Sep 182010
 

The name might not ring a bell. But his ideas touched most all of us.

Jack Goeken, inventor, who died at 80 this week in Joliet IL after a battle with cancer, had the idea, “What if anybody could talk to anybody else on the phone no matter where they were?”

Today, in 2010, that idea might sit along side ideas like, “What if everybody could sit in a car? Use indoor plumbing? Watch television? Go on-line? Grab a cold drink from the refrigerator?”

But none of those ideas would have shape, color, texture weight or smell without an inventor. Somewhere there was an inventor. There were artists, like the brilliant Ray Bradbury, who fueled our collective onward march of creation by envisioning sparkling diamond jewels of wonder like intergalactic space travel. And then there were inventors. People who took an idea and made something important happen.

Jack Goeken was an inventor. I never had the honor of meeting him, but I worked for a company he started, MCI Telecommunications. And even long after he left the company in 1974, the energy of the inventor, fueled and made huge by William McGowan, could still be felt in the day to day business of growing the idea of how anybody could talk to anybody else on a phone no matter where they were.

Oh, that and also not pay AT&T, the nations only phone company until MCI, for the privilege of doing so.

Jack Goeken learned microwave electronics in the US Army. He started an aircraft radio repair business. And then he had this idea.

What if we used microwaves for two-way communications for truckers on a 236-mile stretch of the old Route 66 that ran from Chicago to St. Louis? He and a couple of friends scrapped together $600. They called their company “Microwave Communications Services.” Later that name was shortened to MCI. The company became, at that time, the fastest growing company in the history of American business. Sometimes, when I worked for the company during the time now called its “Classic” period, someone would ask, “What does MCI stand for?” And we’d answer with the proud and crazy wings of youth, “Money Coming In.”

But in being the guy who was there first at MCI, Jack Goeken was just getting started.

Reflecting back on his remarkable legacy from afar, I wonder if he had a connection to the early mornings? Perhaps not literally. But I wonder if early in the morning brought him ideas. Early in the morning, that time when the streets, and the airwaves are most empty, the promise and the coming of a new day, a new chance, a new way to start a question no one had ever asked before with “What if. . .”

Perhaps early in the morning is when his ideas percolated up to the surface. Ideas like, “What if there was a way for florists, those stewards of fragile beauty, to process orders that could span the world?” And then Jack Goeken went and started the FTD Mercury Network that did just that.

Then some other early morning, he thought, “What if people could talk to each other from airplanes?” And started Airfone.
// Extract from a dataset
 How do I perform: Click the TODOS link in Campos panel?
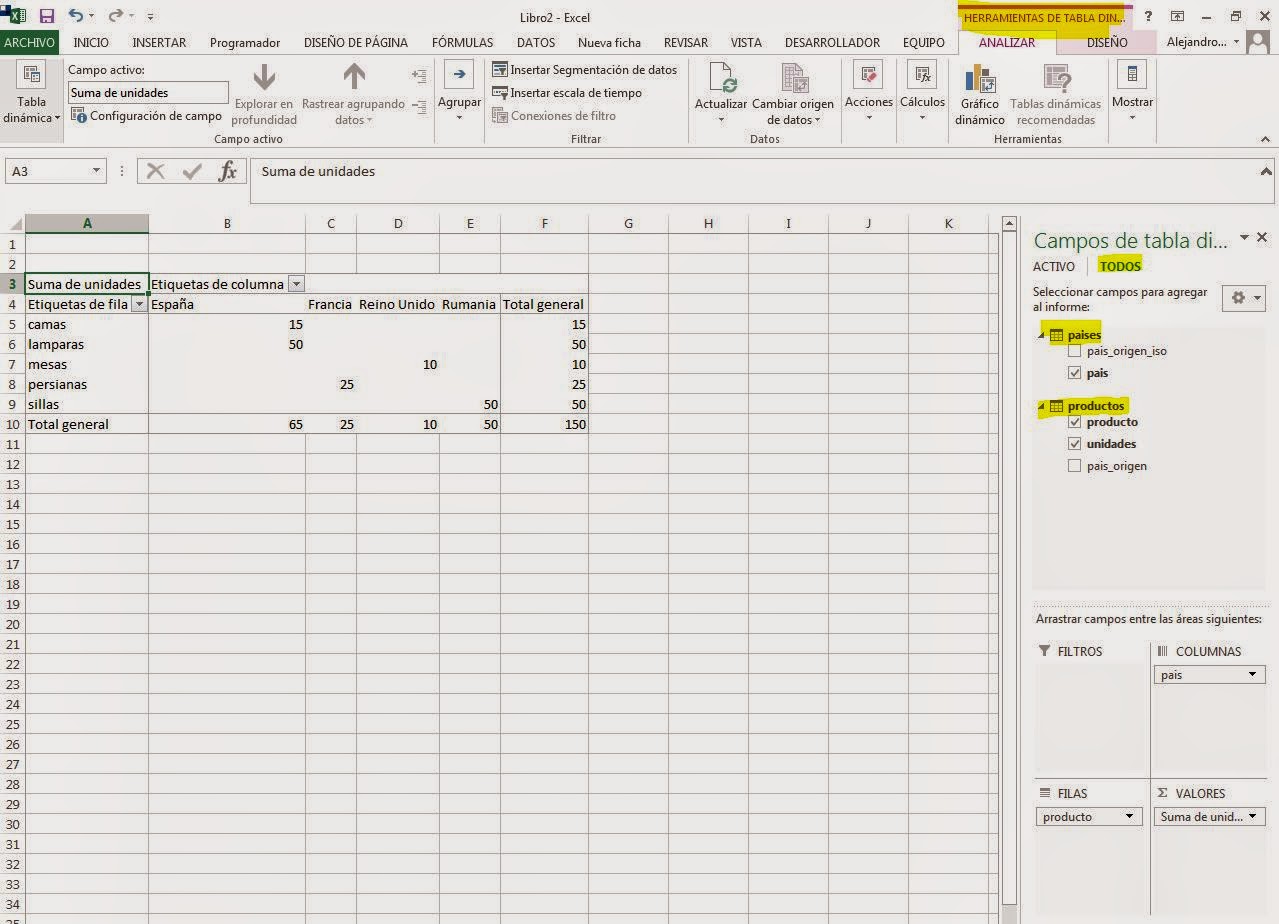point(1119,266)
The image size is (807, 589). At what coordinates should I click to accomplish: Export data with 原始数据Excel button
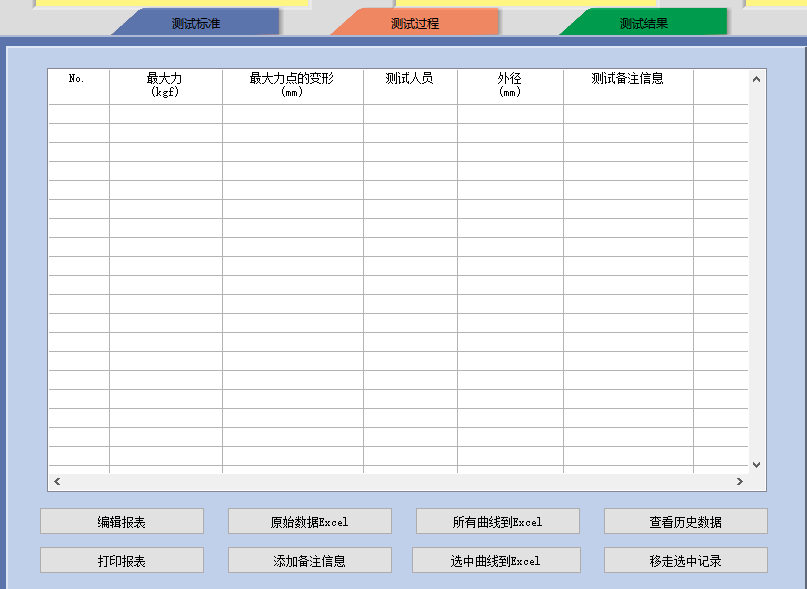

Then a few years later started Airfone’s rival, In Flight Phone Corp, adding digital technology, e-mail, stock quotes and games.

Jack Goeken was once quoted as saying, “Everybody comes in and says you can’t do something, so I do it just to prove it.”

Jack Goeken. Inventor.

“Everybody comes in and says you can’t do something, so I do it just to prove it.”

There’s a thought to greet the sunrise and the early morning.

What if more people thought like that?